生物学者らは、その理由を「メスにアピールするため」、「他のオスに力を誇示するため」、「声帯のウォーミングアップのため」だと考えています。
以下に、鳥が早朝に大きな声で鳴く傾向がある理由を調査した新しい研究をもとに紹介します。
早朝は音が遠くまで届きやすい
最初の理論は、早朝は静かな時間帯であるうえ、空気が1日の中で最も涼しく、最も乾燥していることに関係しています。
これにより、鳥の鳴き声が遠くまで伝わりやすくなり、以下の2つのことが達成されます。
まず、メスに近づこうとする他のオスに、近づかないように警告を送って追い払うこと。
第二に、遠く離れた場所にいるメスが、力強いオスの声に引き寄せられることが期待されます。
これは、オスの鳥がどれだけ強いかを鳴き声で示すためです。
朝の早い時間帯、鳥は健康的な朝食をとっていませんし、ウォーミングアップをする時間もありません。
それなのに大声で力強く歌うことができるなら、それは、そのポテンシャルを持ったオスが自分の力を他のオスに知らしめる絶好のチャンスとなるわけです。
自分の領土の強力な擁護者であるという明確なメッセージを他のオスの鳥に与えることを意味します。
日中に向けての鳴き声のウォーミングアップのため
さらに、デューク大学の生物学教授であるステファン・ノヴィッキ氏による新しい研究によると、オスの鳥は、午前中は鳴き声の練習と声帯の調整を行っていると示されています。
研究者らは、鳥が夜明け前にウォーミングアップのために、より大きな声で、より長く歌うことを確認しました。

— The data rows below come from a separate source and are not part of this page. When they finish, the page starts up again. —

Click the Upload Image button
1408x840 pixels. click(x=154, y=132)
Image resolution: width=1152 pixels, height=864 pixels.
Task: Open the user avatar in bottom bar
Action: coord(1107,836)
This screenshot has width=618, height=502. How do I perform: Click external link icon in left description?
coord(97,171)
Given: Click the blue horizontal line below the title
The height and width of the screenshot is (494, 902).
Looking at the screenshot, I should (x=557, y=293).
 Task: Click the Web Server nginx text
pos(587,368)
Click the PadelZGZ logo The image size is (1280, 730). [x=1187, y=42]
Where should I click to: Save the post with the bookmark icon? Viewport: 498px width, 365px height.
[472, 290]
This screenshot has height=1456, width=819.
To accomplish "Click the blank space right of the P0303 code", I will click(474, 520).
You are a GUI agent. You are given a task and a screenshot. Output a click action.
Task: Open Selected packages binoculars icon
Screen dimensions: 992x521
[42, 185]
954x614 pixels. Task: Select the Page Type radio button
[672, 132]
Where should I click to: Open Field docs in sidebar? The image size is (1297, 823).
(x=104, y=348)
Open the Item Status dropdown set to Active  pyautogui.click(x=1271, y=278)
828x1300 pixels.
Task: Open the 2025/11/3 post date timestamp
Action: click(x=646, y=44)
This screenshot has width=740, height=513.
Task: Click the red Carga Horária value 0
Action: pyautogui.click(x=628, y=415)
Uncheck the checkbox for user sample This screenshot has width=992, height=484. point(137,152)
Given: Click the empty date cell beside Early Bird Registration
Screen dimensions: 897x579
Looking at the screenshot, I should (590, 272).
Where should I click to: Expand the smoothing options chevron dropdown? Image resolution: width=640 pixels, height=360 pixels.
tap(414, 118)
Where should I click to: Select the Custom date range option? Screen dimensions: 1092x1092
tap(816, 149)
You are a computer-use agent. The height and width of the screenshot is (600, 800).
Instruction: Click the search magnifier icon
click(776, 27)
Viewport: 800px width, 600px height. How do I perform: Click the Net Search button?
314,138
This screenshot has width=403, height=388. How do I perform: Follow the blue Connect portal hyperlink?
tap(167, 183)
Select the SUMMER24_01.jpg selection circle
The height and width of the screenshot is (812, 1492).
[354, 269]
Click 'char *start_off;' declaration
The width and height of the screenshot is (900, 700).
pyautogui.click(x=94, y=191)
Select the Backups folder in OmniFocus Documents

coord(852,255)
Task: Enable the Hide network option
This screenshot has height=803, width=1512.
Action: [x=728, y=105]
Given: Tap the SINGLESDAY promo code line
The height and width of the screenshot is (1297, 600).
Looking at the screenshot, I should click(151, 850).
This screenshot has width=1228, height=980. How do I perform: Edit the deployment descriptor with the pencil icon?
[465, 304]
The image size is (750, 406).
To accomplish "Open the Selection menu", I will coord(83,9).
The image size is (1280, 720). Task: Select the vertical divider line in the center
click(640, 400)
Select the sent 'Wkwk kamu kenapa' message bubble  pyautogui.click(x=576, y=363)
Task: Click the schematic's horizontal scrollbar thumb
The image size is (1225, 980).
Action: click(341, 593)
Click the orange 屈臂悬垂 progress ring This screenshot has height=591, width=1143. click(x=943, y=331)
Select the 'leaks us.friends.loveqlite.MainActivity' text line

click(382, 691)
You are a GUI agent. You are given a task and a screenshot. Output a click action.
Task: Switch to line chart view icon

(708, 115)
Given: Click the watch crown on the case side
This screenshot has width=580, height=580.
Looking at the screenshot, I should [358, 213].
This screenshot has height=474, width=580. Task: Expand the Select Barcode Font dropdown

研究で使われたヌマウタスヅメは、早朝に、くちばしを開け閉めして、器用に音の高低を切り替えたり、くちばしの動きや呼吸速度を変えたりしながら、難易度の高い方法で発声を調整していたのです。
実際に、ウォーミングアップ後は、鳴き声が良くなり、太陽が高く昇るころには音域の幅も狭く、簡単な発声のみになったといいます。
これについて、歌声のウォーミングアップが人間の歌い手と同じように鳥にも役立つかどうかは確かではありませんが、鳥の血流が改善し、体温を上げるのに役立つと考えられています。